Bolivian President Evo Morales rallied his supporters in the city of Cochabamba for his reelection bid in 2019. If victorious, it would be his fourth term in office.
"Brothers and sisters, a coup is still being attempted by these gentlemen of the Chilean oligarchs, together with the Bolivian right and the American Embassy, with the capitalist system of the American empire,” Morales told the crowd, according to Reuters.
He added that these elements “don't want economic stability, nor for political continuity to continue developing as Bolivians” and that it's vital to “identify the internal and external enemies. We have identified those who sell out the homeland, those racists and those who discriminate."
Bolivia's first indigenous head of state directly addressed the “new generation,” telling them that Bolivia “was once a dictatorship with three presidents in 24 hours.

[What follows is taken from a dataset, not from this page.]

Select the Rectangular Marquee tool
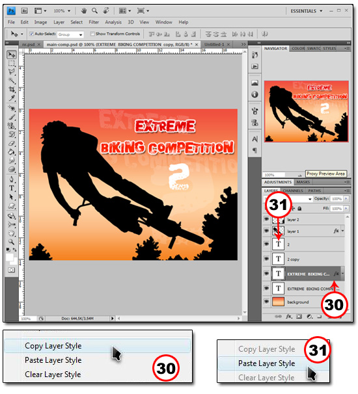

That was Bolivia then, which the United States had ruined.”
In November, the country's Plurinational Constitutional Tribunal ruled in favor of allowing all elected officials to continue to run for office indefinitely. The decision was based on the judges' interpretation of political rights as defined by the American Convention on Human Rights, according to the North American Congress on Latin America, NACLA.
In effect, the decision allows Morales to seek a fourth presidential term.

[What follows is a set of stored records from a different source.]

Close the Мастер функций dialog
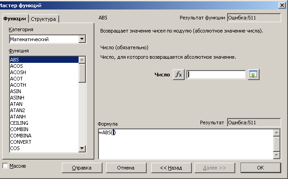 coord(282,5)
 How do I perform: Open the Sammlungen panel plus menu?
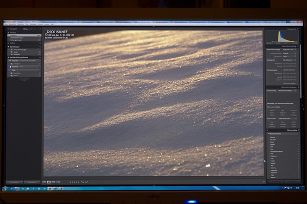coord(40,47)
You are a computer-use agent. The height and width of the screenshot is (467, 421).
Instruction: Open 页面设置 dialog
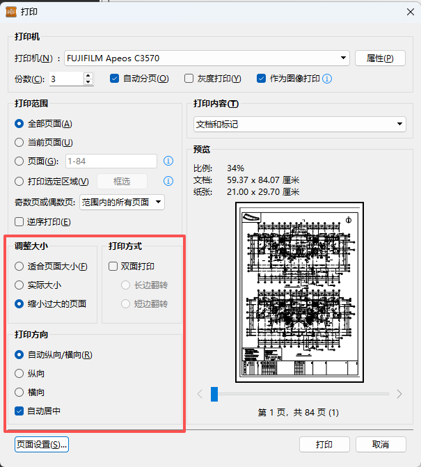point(41,444)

Since he took office in 2006, Bolivia has undergone a dramatic restructuring of its socio-political agenda. After nationalizing its natural resource sector, liberating itself from foreign magnates, the country has improved leaps and bounds in terms of education, healthcare, social security and the reduction of poverty and chronic child malnutrition.
Once known as one of most underdeveloped nation's in the region, the country is now a leader in terms of its gross domestic product, which is projected to hit 4 percent in 2017, according to the International Monetary Fund, IMF, World Bank and the Economic Commission for Latin America and the Caribbean. In June 2017, Morales stressed that Bolivia had achieved complete independence from the IMF and World Bank, which for many years dictated the economic destiny of the landlocked, South American country.